Dunque nemmeno il vincolo esterno che ci ha tenuti agganciati all’Europa è riuscito a spingere alla soluzione delle questioni strutturali che frenavano lo sviluppo del Paese. Ci sono stati governi che hanno osato di più e altri meno, ma l’elenco è sempre quello: il Sud, le burocrazie, la giustizia ecc ecc.

Le due grandi opzioni politiche che si sono affermate nel corso degli ultimi venti anni sono quella europeista che ha accettato il vincolo esterno come leva per avviare una trasformazione dell’Italia e quella anti europeista che rifiutava il vincolo e voleva una Europa ridotta a mercato comune. Sono due opzioni che hanno polarizzato gli schieramenti politici: un centro sinistra da un lato e un centro destra dall’altro. Dopo le elezioni del 2018 con la vittoria del M5s i due poli si sono alternati al governo: prima con una maggioranza di forze ostili ai vincoli europei che giungeva fino al progetto di uscire dall’euro e di rottura con l’Europa sul modello della Brexit; poi con un’altra di segno opposto (cambiamento annunciato dal voto del M5s, partito di maggioranza relativa, a favore di Ursula Von der Leyen a capo della Commissione europea). La pandemia, con la “rivoluzione” del ruolo della Bce e con il Next Generation Eu, ha consolidato questi equilibri depotenziando il centro destra a trazione sovranista la cui proposta politica si è ridotta ad un continuo tentativo di rovesciamento del governo sfruttando le tensioni, i risentimenti, gli errori ed inseguendo ogni rabbia sociale. L’opposizione ha impresso alla sua azione il segno dell’irresponsabilità senza alcuno scrupolo e senso dello Stato. Conta anche questo in democrazia. Nessun governo può fare tutto da solo.

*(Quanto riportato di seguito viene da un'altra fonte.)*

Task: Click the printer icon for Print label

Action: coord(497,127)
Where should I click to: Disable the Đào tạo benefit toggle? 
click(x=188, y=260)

Le critiche di Italia Viva al governo si possono riassumere in una: aver dimenticato che non può essere la pandemia l’orizzonte di un governo che voglia arrivare al termine della legislatura. Un giusto richiamo sia perché l’emergenza dell’ultimo anno ha messo a nudo i limiti strutturali del “sistema Italia” e sia perché l’Europa ha scommesso sul nostro Paese mettendoci a disposizione le risorse per iniziare a superarli.

L’errore di Italia Viva è stato la fretta nel trarre le conclusioni ultime uscendo dalla maggioranza e indebolendo così la componente riformista che stava già ottenendo dei risultati. Difficile negare che la fretta rivela altri obiettivi che non c’entrano nulla con la critica politica per migliorare l’azione del governo. Quali? La caduta di Conte? Una maggiore visibilità di IV? Probabilmente entrambi. Comunque nè Conte nè gli altri partiti (a cominciare dal Pd che si esprime con modalità sempre sfumate e prudenti) sono stati immobili. Il Recovery plan italiano è cambiato e cambierà ancora.

In Parlamento Conte ha chiesto aiuto un po’ a tutti e, in particolare, ha nominato tre orientamenti politici: gli europeisti, i liberali, i socialisti. Nel panorama politico italiano e nelle Camere ci sono delle sigle che si riconoscono in questi nomi e sono Italia Viva, Azione, +Europa e in parte Forza Italia. Se l’intenzione è quella di stringere un patto di fine legislatura (lo chiede il Pd esplicitamente) è a loro che il governo si deve rivolgere. Magari non subito, magari non come parte della maggioranza, ma sui temi che devono essere affrontati il confronto deve essere chiesto e ricercato. Come non è stato fatto nell’anno passato ad inseguire l’emergenza e con un ruolo esorbitante del Presidente del Consiglio.

Nel suo discorso alla Camera Conte è sembrato presentarsi come il leader di una futura coalizione elettorale tra Pd, M5s e Leu. Può essere funzionale alla sfida che lancerà la destra e che avrà Salvini come suo candidato premier, ma non basta né a vincere né ad arrivare al 2023. Bisogna dar prova di saper guardare oltre la pandemia ed oltre una maggioranza di governo che esce indebolita dalla crisi. Il rischio più grande è che la pandemia divenga il pretesto per non affrontare i nodi strutturali bloccando l’evoluzione politica, istituzionale, economica e sociale dell’Italia. Il rischio è anche e forse soprattutto quello di utilizzare male o perdere le risorse che l’Europa ci vuole mettere a disposizione. E questo sarebbe un danno maggiore della pandemia che si ripercuoterebbe a lungo negli anni a venire.